Vital Ingredient
- Company type: Private
- Industry: Retail outlets
- Founded: 2001
- Headquarters: 7 Carlisle St, London W1D 3BW
- Key people: Alex Heynes (founding director); Kate Collis (CFO); Graham Turner (chairman); Paolo Peretti (managing director);
- Products: Salads, soups, juices, smoothies and breakfast
- Website: http://vitalingredient.co.uk

= Vital ingredient =

British company

Vital Ingredient was a UK brand which operated a chain of made-to-order salad and soup bars in London, mainly in the City and around Soho.

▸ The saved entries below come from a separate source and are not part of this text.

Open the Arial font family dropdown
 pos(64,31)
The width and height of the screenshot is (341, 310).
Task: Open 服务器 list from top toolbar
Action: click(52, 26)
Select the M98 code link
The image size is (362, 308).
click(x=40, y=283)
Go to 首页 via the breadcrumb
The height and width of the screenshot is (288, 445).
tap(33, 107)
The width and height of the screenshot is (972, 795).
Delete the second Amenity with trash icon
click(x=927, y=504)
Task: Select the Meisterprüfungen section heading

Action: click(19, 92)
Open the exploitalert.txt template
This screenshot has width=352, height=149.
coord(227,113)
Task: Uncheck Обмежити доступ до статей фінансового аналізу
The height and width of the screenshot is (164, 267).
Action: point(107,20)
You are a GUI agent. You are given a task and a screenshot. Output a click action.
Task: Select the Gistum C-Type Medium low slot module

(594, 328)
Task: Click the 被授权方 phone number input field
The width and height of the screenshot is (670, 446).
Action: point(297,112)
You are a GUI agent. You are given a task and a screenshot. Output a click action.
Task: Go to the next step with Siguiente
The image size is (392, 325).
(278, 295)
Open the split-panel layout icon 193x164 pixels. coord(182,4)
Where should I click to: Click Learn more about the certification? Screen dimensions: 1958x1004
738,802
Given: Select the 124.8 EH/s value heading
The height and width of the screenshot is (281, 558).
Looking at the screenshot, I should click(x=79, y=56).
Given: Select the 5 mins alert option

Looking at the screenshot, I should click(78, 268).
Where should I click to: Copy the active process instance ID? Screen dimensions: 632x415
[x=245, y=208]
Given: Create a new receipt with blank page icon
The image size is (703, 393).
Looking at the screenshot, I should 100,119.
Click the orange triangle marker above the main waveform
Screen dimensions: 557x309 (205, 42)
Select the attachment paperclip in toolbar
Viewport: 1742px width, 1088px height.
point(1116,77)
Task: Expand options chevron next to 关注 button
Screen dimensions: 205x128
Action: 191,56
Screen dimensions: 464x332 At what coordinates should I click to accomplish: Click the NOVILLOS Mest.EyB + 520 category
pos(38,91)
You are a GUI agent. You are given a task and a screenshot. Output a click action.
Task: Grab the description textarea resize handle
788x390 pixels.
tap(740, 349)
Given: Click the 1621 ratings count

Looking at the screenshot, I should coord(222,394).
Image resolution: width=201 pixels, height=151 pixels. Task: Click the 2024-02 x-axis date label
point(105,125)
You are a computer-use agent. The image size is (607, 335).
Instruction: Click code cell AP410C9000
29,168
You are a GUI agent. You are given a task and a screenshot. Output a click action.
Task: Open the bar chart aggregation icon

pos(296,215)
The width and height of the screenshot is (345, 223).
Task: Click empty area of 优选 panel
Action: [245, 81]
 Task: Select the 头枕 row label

Vital Ingredient primarily marketed its own range of salads and soups made on site. Juices, smoothies and hot breakfasts were also on the menu. Each store used an American style counter service format to assemble meal orders from individual ingredients within view of the customers.

The company was founded by Alex Heynes, with the first store opening in Soho in 2001. It expanded to five stores by 2008.

In 2011, Vital Ingredient secured £2.75 million in funding from Santander Corporate & Commercial's Breakthrough programme. The company's annual turnover doubled to £12 million by 2013.

From 2011 to 2015, the company tripled its number of outlets after it took on some equity investment from the property entrepreneur Paul Oberschneider and, in 2015, it opened its 17th outlet on Artillery Row in Victoria. In early 2015, Paolo Peretti was appointed managing director.

In April 2016, the chain underwent a £12m management buyout led by Heynes & Peretti, which was backed by the private equity house LDC.

The chain also secured £4 million in growth capital from Santander as it aimed to grow to over 40 stores.

In January 2018, Vital Ingredient went through a pre-pack administration and was acquired by FCFM Group. 13 stores were acquired andseven were closed permanently as a result.

In March 2018, Tossed announced that it had bought the Vital Ingredient chain from FCFM Group.

In July 2020, during the first COVID-19 lockdown for in central London, Zest Food, the company trading as both Tossed and Vital Ingredient, filed a notice of intention to appoint administrators.

The Vital Ingredient brand has not been traded since the COVID19 pandemic.